_Brief_:
The reply should contain all the data below, repeated exactly, and none of the images.

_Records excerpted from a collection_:
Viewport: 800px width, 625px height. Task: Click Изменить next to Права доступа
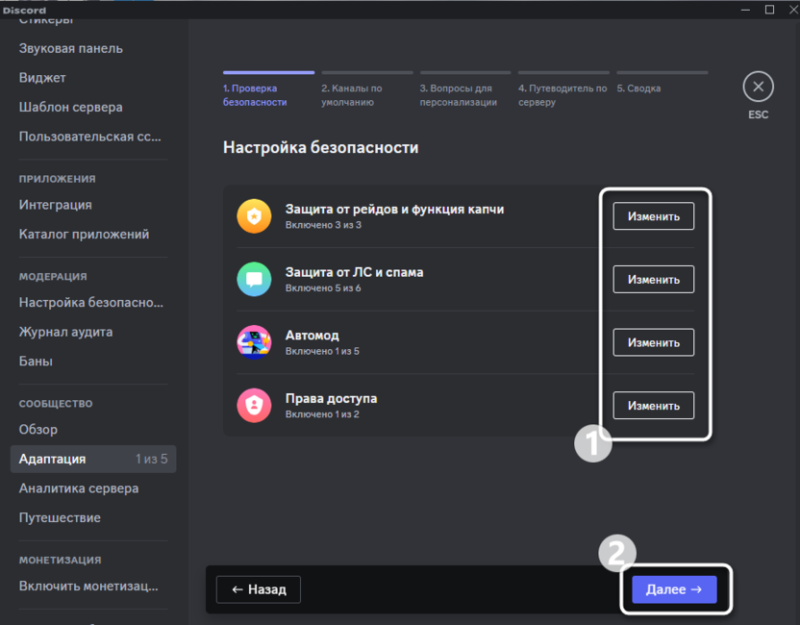(654, 406)
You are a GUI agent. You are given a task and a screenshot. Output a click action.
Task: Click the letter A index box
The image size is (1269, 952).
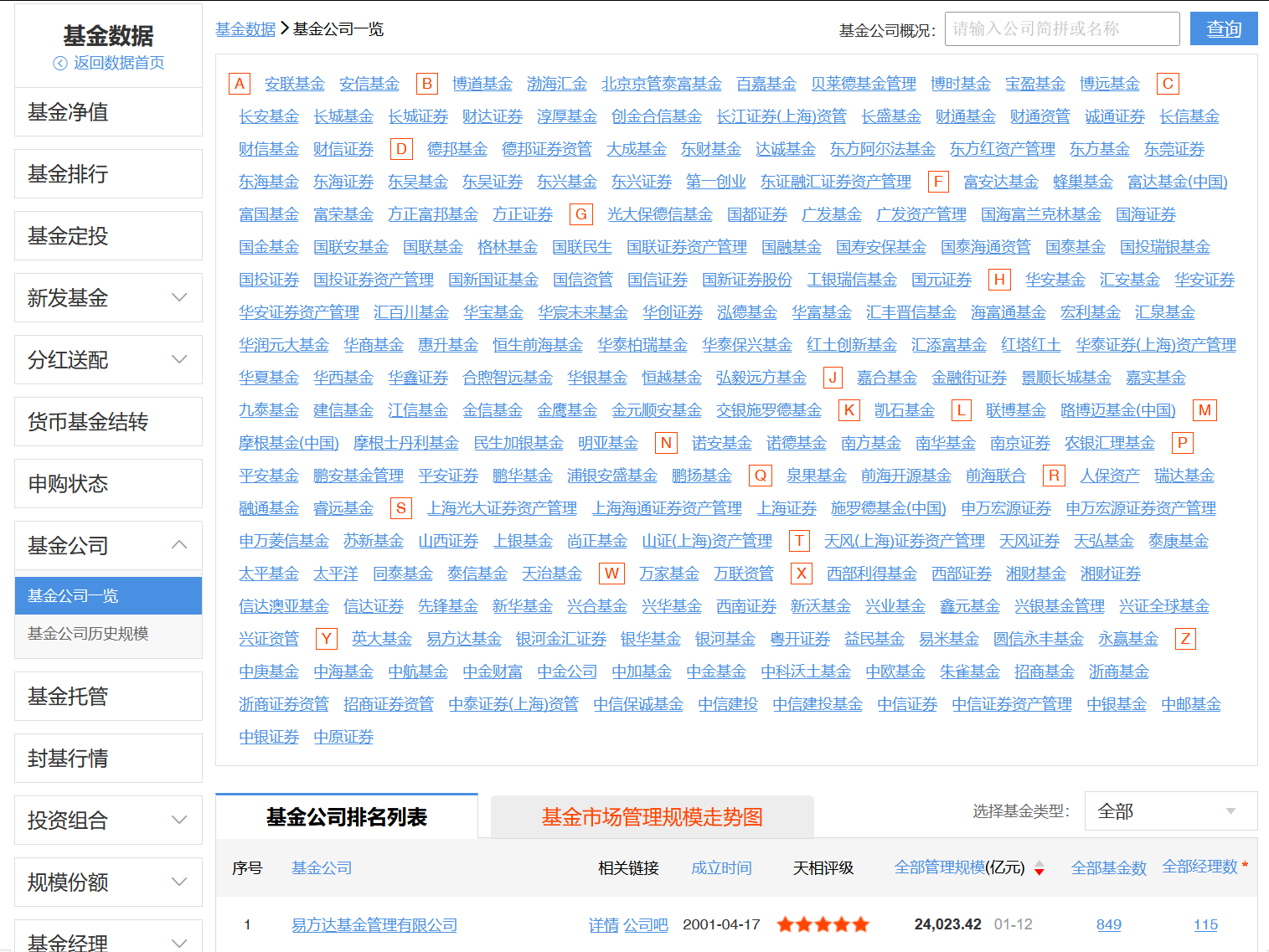coord(240,83)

_Response_:
Viewport: 800px width, 625px height. Task: Click Изменить next to Права доступа
(654, 406)
You are a GUI agent. You are given a task and a screenshot. Output a click action.
Task: Click the letter A index box
The image size is (1269, 952).
coord(240,83)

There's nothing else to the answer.